(Provided records)

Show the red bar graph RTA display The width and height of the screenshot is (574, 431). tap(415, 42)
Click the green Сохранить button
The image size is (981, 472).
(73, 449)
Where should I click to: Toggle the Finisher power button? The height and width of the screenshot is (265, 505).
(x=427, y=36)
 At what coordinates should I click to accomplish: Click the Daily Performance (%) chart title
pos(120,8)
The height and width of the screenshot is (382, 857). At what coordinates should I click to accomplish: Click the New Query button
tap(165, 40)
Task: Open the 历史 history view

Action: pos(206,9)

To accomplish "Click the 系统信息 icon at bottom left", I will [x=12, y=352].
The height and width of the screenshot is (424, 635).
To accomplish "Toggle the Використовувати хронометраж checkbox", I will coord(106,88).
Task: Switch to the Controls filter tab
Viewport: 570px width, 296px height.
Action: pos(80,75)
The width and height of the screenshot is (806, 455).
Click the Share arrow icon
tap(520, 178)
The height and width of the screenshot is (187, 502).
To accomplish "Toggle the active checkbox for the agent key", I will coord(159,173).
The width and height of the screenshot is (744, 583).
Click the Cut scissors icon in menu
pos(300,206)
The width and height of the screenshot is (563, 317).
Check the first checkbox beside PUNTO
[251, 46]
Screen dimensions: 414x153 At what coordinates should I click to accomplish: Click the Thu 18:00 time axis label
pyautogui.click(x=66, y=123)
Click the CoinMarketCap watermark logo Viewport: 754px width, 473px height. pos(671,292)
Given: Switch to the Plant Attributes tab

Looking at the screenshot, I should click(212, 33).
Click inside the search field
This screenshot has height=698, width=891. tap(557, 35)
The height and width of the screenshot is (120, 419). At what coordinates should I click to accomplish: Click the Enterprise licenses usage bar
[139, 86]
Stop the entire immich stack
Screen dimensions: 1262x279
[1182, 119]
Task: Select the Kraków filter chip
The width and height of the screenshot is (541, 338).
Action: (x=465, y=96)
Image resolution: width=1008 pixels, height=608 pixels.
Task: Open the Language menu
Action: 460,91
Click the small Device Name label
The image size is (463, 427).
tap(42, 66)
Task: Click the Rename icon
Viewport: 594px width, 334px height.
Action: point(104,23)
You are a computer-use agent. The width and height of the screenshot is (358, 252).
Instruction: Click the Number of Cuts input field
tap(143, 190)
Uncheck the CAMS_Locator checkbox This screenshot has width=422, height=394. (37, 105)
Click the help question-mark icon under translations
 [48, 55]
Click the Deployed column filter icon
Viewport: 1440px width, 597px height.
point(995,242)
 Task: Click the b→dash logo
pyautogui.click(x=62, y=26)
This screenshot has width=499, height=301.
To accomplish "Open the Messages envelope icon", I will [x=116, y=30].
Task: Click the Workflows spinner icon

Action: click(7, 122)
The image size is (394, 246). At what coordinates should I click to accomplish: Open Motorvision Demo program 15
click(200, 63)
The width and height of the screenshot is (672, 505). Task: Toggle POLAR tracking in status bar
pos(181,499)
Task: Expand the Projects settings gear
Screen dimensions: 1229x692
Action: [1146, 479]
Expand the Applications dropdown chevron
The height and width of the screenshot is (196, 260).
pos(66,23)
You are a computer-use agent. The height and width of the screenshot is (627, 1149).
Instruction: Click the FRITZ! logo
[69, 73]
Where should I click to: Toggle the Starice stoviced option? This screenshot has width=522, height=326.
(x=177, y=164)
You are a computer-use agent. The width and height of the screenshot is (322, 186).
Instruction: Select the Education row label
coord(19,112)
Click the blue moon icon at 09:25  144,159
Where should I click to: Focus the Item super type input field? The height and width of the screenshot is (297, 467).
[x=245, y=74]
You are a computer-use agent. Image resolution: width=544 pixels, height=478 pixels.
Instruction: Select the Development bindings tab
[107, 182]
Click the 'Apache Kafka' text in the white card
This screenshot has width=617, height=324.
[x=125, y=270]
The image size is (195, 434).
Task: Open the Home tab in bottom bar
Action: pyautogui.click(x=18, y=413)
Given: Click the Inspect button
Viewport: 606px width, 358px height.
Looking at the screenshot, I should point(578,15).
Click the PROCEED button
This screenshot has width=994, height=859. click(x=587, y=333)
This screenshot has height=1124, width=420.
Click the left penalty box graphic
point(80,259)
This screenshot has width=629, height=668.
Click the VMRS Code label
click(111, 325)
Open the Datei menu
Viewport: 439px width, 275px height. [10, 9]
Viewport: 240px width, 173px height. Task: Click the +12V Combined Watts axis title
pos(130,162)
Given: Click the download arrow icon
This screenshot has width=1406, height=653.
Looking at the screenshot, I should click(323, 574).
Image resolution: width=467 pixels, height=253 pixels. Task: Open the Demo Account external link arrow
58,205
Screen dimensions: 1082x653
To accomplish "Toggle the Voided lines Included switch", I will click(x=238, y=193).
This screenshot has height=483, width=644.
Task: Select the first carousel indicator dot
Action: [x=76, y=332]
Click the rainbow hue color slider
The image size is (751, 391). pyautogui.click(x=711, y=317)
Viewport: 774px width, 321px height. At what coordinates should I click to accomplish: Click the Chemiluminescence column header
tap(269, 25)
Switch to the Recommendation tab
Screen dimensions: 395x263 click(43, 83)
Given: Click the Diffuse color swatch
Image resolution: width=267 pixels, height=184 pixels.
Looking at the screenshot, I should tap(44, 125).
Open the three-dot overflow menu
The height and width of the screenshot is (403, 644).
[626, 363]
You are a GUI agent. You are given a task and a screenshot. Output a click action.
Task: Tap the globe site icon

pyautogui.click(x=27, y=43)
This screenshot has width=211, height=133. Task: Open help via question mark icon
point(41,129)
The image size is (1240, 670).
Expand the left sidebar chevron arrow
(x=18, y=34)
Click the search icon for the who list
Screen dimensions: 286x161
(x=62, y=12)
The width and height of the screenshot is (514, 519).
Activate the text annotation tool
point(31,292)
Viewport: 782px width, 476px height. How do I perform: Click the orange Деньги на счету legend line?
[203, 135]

(End Provided records)

An exact copy of the lines above between the line holding "Open the Datei menu" and the line holding "Given: Click the download arrow icon", inclusive, is the whole answer.

Open the Datei menu
Viewport: 439px width, 275px height. [10, 9]
Viewport: 240px width, 173px height. Task: Click the +12V Combined Watts axis title
pos(130,162)
Given: Click the download arrow icon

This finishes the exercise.